## TASK TO COMPLETE
Number of lines below with the word "agent": state it and write nothing more.
*** Opening of DATA LISTING ***
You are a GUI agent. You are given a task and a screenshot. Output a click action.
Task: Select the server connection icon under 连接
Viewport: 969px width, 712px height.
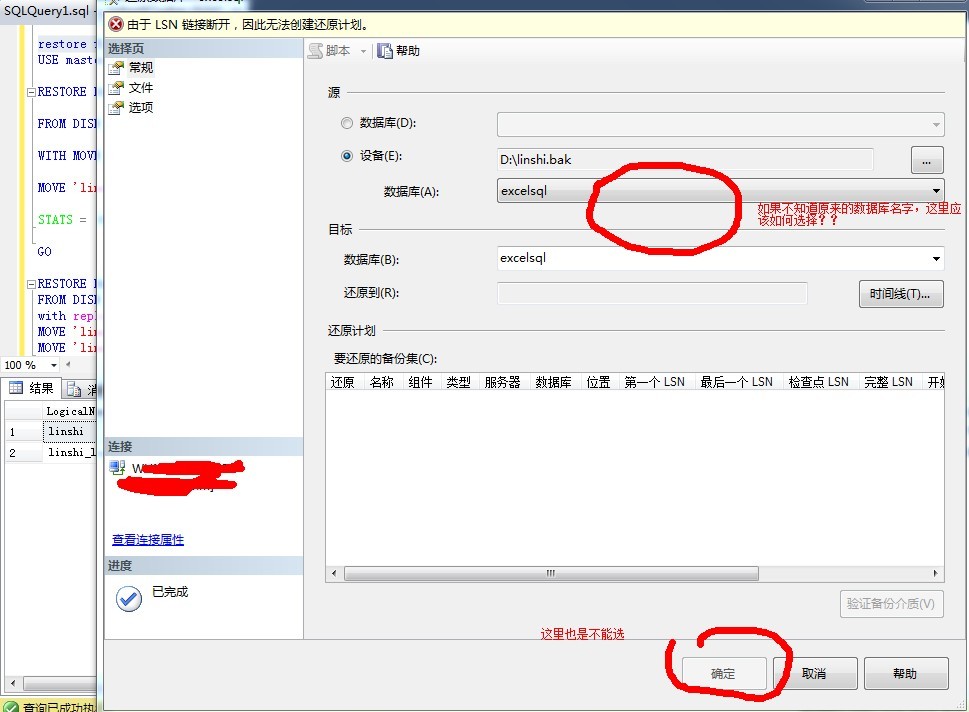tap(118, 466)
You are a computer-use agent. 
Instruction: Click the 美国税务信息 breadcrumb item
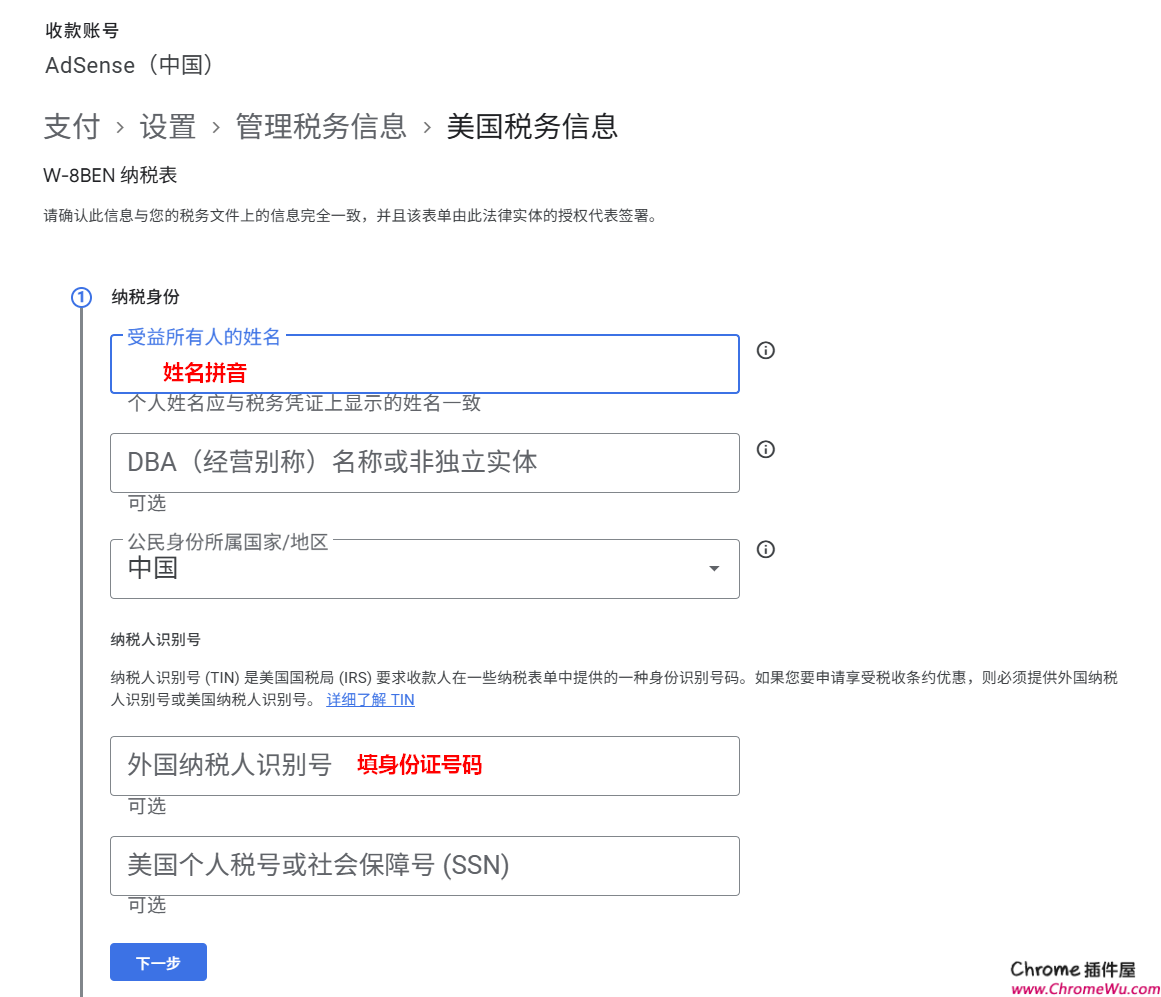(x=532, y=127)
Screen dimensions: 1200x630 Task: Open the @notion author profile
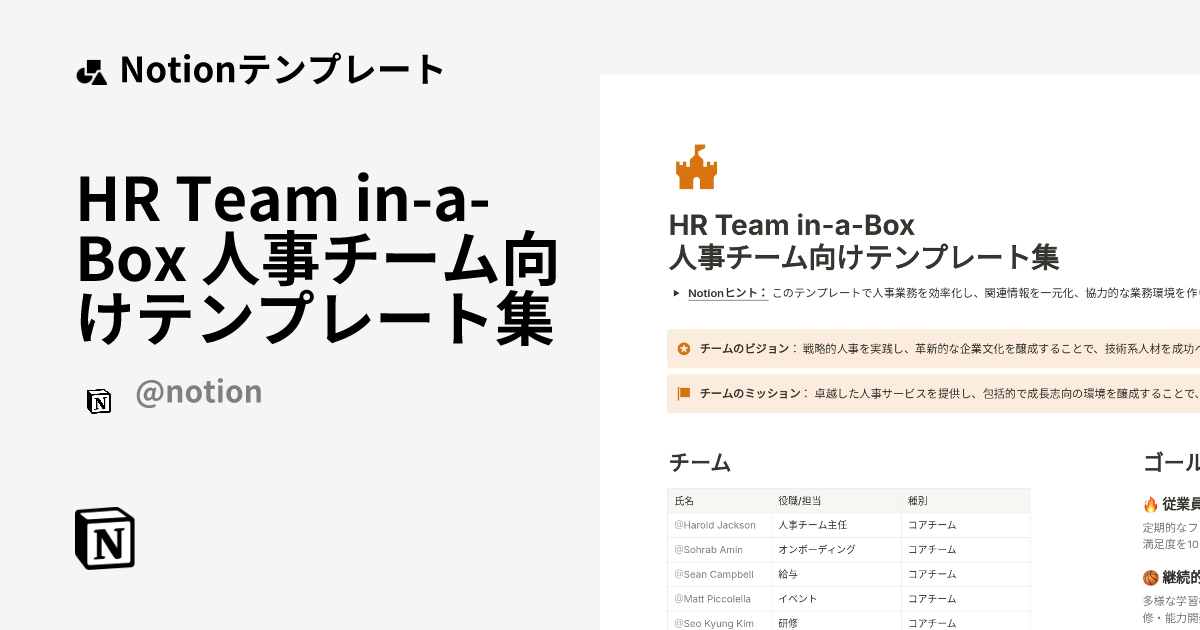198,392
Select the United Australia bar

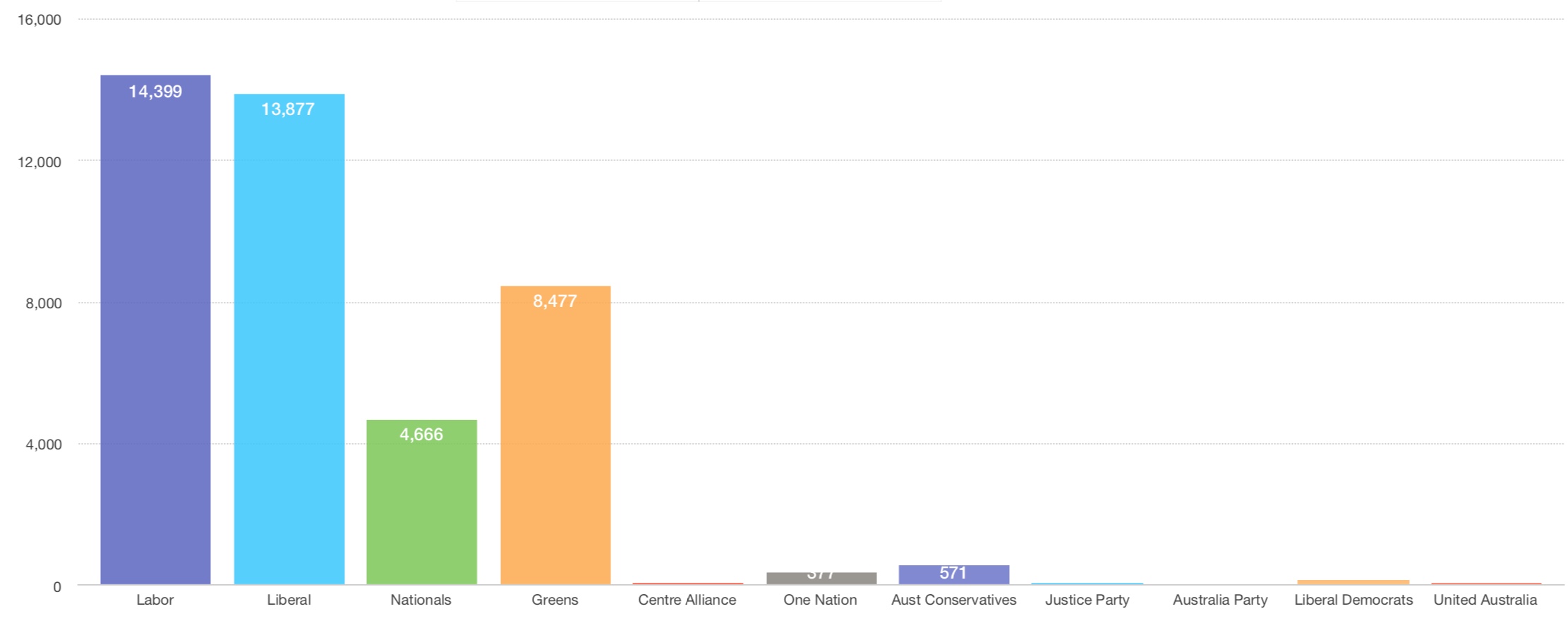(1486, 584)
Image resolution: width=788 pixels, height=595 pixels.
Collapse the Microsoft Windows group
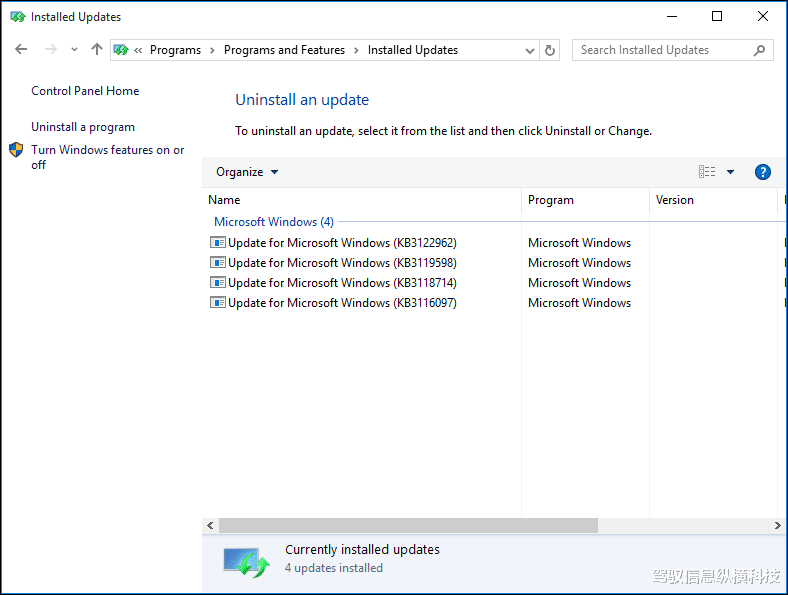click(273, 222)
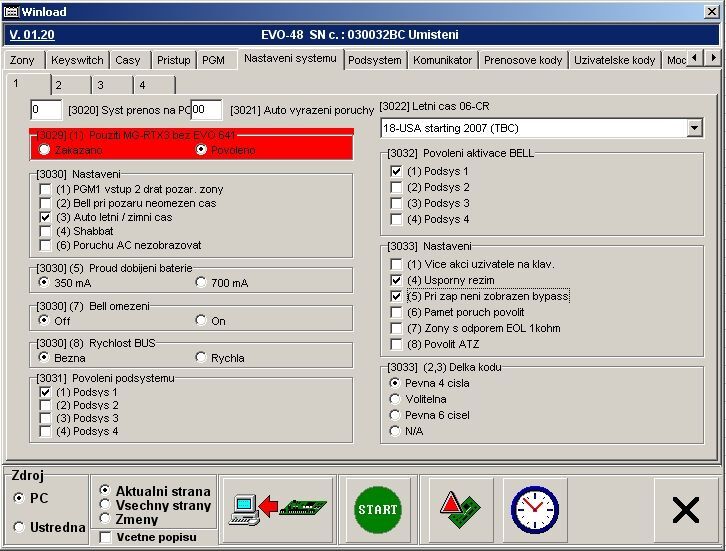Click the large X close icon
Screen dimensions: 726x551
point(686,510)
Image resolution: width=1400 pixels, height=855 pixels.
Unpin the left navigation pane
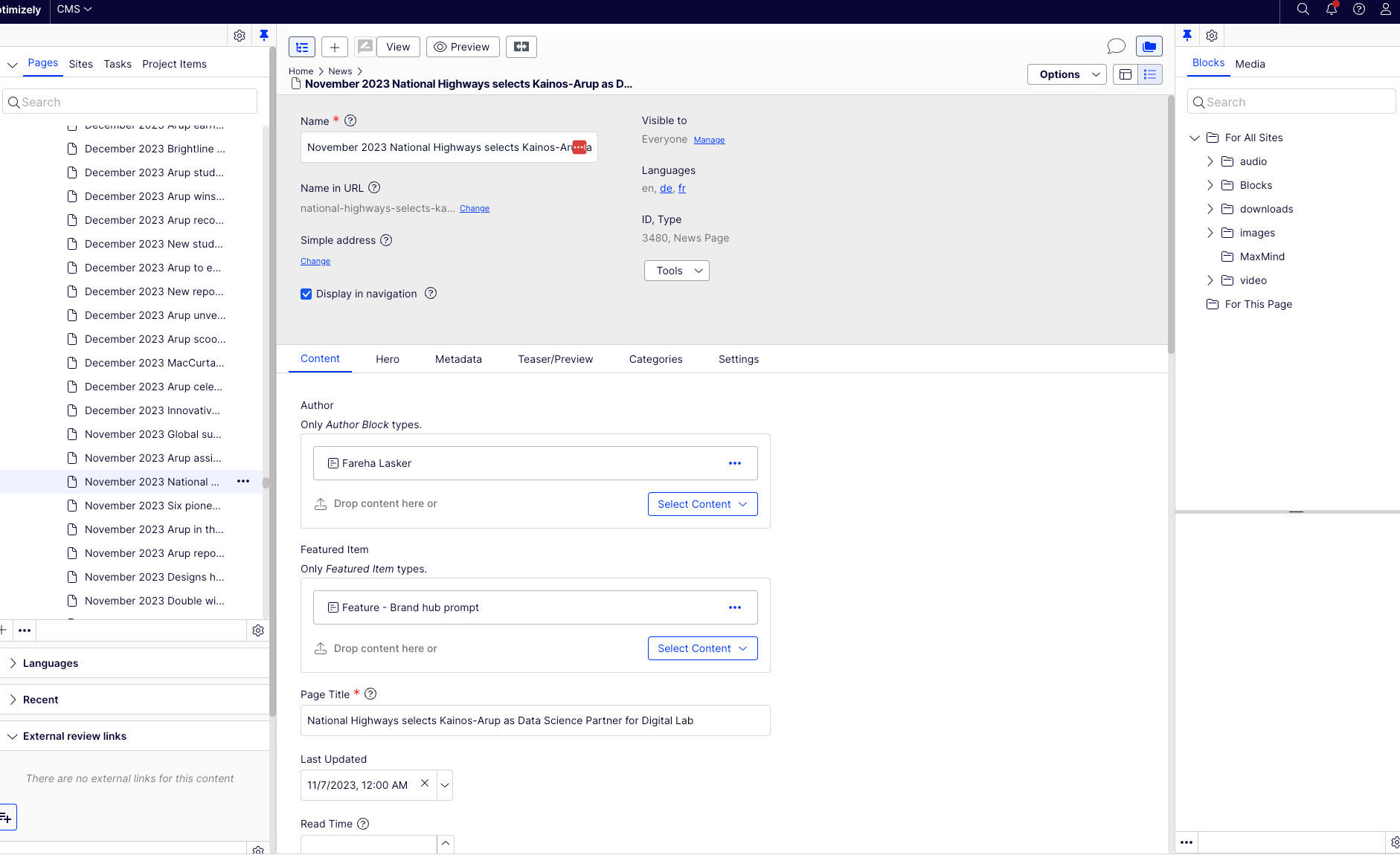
*** Close of DATA LISTING ***
## YOUR SOLUTION
2